[start]

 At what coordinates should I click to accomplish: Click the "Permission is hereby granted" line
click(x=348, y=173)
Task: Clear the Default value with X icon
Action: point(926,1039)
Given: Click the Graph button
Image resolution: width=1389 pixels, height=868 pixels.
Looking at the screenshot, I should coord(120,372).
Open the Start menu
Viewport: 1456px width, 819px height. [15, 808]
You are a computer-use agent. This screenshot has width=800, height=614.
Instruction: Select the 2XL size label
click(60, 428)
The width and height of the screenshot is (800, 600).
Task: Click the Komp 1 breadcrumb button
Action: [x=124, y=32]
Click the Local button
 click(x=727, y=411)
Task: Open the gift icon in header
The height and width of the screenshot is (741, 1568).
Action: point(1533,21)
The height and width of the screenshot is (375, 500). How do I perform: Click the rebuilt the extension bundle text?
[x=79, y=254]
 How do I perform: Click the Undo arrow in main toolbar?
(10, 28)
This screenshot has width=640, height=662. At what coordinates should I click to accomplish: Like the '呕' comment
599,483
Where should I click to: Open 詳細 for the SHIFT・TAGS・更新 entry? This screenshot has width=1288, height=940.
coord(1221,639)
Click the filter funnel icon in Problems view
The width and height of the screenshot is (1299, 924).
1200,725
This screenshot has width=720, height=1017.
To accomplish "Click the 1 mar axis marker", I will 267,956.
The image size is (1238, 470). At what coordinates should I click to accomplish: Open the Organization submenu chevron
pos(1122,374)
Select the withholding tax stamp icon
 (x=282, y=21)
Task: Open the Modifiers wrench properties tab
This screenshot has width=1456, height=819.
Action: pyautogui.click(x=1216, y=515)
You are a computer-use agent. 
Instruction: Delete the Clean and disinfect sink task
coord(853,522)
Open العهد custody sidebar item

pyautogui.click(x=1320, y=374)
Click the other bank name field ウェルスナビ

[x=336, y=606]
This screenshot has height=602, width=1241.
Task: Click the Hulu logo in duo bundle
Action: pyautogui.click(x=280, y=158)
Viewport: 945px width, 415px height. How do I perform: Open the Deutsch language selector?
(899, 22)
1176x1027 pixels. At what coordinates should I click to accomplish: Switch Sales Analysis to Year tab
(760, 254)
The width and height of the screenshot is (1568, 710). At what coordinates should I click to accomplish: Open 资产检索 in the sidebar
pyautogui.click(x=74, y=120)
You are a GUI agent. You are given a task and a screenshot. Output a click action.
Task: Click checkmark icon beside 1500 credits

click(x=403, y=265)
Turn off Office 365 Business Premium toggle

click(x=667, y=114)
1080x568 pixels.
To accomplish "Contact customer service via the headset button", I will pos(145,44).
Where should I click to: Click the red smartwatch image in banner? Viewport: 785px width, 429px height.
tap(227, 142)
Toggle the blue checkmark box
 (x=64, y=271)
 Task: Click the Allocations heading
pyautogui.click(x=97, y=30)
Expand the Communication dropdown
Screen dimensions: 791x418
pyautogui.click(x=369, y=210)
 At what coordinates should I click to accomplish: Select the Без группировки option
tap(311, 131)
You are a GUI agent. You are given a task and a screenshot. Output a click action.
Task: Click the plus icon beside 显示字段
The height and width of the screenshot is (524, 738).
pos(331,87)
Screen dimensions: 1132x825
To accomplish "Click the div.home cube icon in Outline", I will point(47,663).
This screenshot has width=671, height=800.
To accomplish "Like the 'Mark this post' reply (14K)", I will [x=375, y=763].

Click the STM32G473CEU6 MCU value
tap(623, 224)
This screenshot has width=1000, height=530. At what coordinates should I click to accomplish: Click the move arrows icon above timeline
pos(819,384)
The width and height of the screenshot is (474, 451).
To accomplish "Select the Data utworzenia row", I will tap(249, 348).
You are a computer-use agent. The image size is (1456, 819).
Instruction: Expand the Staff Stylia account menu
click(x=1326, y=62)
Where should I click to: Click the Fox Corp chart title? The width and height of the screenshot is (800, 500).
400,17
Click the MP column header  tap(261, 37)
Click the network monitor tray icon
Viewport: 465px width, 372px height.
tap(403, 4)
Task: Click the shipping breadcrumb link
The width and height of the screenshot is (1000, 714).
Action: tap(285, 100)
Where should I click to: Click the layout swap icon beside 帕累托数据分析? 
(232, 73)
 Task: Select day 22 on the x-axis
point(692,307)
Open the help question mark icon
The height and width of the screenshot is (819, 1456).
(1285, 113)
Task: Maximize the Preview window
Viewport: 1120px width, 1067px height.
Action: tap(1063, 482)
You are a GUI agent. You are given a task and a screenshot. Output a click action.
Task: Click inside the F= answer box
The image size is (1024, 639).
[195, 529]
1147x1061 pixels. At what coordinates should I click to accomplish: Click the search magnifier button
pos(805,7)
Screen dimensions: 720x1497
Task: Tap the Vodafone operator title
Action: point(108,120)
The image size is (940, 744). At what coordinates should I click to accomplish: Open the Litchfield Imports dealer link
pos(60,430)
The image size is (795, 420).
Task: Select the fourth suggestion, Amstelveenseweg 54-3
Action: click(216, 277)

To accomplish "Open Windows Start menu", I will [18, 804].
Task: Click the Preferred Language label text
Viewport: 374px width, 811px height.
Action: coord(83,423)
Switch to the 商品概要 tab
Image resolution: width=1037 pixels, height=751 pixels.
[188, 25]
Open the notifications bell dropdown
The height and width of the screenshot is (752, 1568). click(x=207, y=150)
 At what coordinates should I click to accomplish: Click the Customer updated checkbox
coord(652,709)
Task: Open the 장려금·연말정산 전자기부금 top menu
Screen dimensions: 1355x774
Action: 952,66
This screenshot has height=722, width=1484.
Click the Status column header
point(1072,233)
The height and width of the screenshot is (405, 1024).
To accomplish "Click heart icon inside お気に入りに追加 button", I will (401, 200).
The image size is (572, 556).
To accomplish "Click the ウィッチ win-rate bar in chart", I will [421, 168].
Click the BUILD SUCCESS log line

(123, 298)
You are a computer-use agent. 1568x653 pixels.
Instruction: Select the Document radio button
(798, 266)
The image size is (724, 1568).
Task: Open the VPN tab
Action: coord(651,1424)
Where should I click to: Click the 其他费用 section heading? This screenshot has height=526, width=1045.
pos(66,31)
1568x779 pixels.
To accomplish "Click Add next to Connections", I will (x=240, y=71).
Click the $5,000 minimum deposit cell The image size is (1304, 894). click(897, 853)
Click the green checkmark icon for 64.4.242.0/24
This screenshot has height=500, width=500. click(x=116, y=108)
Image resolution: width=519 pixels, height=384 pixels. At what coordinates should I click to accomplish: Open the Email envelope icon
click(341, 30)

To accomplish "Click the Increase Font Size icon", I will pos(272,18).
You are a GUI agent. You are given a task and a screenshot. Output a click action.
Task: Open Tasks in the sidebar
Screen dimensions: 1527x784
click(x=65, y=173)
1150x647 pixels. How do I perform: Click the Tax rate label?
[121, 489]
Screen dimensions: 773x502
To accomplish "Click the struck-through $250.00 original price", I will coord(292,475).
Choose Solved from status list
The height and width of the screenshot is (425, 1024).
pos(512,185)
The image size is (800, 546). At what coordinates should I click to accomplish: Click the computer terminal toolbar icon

[end]

• STATED GOAL
Can you copy out the items above exactly, from the line containing "Toggle the blue checkmark box" through the line containing "I will point(47,663).", including both of those lines?

• TASK RESPONSE
Toggle the blue checkmark box
 (x=64, y=271)
 Task: Click the Allocations heading
pyautogui.click(x=97, y=30)
Expand the Communication dropdown
Screen dimensions: 791x418
pyautogui.click(x=369, y=210)
 At what coordinates should I click to accomplish: Select the Без группировки option
tap(311, 131)
You are a GUI agent. You are given a task and a screenshot. Output a click action.
Task: Click the plus icon beside 显示字段
The height and width of the screenshot is (524, 738).
pos(331,87)
Screen dimensions: 1132x825
To accomplish "Click the div.home cube icon in Outline", I will point(47,663).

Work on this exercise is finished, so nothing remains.